### Exercise details
Return the lines of the data below exactly. Start at the first and end with the line containing "You are a computer-use agent. The".

Segment Start: Extracted entries

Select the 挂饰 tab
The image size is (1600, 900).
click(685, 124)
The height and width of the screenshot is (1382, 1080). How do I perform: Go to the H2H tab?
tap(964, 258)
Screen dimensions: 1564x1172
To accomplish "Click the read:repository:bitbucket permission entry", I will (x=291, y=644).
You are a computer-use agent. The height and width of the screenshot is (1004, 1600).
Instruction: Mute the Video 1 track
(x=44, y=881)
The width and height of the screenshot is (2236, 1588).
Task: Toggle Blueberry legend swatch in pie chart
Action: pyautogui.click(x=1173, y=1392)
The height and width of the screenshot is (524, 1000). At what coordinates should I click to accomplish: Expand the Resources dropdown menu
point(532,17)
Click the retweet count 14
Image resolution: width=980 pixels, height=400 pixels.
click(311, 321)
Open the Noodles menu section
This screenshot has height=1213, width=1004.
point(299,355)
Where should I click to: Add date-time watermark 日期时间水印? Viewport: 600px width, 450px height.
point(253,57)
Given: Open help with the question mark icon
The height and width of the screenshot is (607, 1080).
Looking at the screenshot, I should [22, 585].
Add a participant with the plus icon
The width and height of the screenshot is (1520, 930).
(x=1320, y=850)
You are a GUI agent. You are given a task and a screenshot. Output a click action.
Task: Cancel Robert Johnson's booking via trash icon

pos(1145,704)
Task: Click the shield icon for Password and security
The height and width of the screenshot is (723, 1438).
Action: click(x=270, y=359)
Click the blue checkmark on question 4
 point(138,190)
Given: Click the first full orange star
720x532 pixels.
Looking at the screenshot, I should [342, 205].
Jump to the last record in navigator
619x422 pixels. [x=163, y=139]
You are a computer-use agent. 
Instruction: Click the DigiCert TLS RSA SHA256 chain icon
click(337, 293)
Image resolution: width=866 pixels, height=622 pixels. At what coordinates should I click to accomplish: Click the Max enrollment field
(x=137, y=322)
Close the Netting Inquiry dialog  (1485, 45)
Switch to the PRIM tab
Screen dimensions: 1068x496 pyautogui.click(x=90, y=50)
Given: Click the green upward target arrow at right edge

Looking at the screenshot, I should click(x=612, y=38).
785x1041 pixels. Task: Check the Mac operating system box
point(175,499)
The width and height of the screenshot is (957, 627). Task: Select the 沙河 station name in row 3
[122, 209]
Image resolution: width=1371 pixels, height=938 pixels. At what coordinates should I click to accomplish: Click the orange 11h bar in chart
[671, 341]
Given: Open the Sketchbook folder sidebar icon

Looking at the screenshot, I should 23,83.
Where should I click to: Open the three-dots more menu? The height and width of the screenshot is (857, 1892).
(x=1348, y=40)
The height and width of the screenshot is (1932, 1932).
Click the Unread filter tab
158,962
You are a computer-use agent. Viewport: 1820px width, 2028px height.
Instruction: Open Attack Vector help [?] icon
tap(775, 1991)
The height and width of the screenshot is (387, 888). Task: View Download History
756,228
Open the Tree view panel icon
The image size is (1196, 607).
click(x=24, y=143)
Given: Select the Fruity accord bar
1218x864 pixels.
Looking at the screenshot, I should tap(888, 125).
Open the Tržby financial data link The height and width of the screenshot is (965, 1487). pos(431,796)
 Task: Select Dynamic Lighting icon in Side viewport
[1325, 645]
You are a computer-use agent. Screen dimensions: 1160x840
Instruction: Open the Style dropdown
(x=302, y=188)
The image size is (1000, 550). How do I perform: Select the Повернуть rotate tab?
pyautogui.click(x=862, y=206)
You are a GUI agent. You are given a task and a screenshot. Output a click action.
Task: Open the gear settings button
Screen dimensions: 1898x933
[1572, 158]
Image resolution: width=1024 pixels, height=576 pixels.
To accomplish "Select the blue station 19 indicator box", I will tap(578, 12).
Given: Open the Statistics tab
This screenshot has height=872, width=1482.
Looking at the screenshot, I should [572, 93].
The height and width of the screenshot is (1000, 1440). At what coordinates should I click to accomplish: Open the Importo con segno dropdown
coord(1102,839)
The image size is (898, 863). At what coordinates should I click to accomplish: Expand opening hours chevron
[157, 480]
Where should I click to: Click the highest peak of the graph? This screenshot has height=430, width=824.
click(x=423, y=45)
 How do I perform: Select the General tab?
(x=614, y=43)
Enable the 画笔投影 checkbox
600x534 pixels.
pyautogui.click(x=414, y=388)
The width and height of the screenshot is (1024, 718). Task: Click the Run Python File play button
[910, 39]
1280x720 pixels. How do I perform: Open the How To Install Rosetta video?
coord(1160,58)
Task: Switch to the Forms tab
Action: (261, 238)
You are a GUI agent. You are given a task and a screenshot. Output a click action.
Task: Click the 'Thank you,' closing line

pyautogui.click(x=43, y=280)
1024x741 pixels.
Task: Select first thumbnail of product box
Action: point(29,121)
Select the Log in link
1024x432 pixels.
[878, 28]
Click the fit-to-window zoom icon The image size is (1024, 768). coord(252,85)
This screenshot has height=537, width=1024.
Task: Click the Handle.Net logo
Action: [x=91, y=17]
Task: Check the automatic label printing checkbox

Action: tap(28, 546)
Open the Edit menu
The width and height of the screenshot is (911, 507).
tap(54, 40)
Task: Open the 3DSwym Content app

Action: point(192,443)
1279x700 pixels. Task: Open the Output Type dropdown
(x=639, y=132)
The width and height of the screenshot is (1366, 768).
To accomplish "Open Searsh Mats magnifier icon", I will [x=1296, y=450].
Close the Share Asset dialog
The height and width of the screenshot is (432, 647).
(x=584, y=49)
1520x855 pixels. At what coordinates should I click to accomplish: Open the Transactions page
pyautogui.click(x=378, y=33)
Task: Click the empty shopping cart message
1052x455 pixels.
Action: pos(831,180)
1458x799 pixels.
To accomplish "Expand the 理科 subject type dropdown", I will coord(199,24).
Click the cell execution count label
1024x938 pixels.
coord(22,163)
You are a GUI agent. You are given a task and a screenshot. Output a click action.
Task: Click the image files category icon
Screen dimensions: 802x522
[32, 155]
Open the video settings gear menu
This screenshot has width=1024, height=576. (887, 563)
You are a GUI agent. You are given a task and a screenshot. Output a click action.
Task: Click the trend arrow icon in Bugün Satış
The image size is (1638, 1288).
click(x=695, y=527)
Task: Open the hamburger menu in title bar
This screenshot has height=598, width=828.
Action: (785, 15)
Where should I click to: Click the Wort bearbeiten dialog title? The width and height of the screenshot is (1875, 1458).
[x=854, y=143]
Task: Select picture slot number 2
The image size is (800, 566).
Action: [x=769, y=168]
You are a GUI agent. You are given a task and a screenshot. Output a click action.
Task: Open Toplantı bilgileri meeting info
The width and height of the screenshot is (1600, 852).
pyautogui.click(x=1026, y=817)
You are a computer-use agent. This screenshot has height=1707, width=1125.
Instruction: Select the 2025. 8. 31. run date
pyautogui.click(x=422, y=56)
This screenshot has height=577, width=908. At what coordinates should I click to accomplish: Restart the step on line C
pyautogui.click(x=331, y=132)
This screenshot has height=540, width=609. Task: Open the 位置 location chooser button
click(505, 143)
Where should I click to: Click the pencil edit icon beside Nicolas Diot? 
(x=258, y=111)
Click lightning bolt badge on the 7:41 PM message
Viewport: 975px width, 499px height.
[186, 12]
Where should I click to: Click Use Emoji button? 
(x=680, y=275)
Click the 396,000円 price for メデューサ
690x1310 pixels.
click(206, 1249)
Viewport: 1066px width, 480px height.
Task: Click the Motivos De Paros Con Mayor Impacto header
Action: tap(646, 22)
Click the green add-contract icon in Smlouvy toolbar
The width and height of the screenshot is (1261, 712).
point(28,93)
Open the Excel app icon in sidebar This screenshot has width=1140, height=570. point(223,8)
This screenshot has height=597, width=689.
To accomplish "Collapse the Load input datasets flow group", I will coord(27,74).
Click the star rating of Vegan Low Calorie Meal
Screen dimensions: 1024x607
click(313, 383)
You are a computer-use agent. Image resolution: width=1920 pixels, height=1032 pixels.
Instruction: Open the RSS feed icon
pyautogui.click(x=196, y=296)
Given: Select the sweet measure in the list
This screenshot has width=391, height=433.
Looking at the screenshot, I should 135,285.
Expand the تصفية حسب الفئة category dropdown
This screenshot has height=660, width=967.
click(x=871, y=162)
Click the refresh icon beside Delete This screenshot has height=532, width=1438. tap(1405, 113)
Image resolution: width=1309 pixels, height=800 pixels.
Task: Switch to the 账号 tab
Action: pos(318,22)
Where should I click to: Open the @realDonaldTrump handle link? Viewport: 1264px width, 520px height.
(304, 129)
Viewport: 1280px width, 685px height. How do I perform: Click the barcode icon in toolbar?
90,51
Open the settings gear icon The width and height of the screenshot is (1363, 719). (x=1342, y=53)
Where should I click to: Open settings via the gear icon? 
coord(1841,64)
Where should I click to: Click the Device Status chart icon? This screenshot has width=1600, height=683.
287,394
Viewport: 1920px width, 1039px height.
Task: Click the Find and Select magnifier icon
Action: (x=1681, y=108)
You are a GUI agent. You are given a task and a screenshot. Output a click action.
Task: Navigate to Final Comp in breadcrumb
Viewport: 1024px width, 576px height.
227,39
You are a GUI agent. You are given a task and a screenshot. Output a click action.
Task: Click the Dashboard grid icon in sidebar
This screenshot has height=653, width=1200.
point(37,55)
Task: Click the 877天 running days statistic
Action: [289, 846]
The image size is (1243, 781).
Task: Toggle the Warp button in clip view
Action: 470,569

Segment End: Extracted entries

### Exercise result
Select the 挂饰 tab
The image size is (1600, 900).
click(685, 124)
The height and width of the screenshot is (1382, 1080). How do I perform: Go to the H2H tab?
tap(964, 258)
Screen dimensions: 1564x1172
To accomplish "Click the read:repository:bitbucket permission entry", I will (x=291, y=644).
You are a computer-use agent. The height and width of the screenshot is (1004, 1600).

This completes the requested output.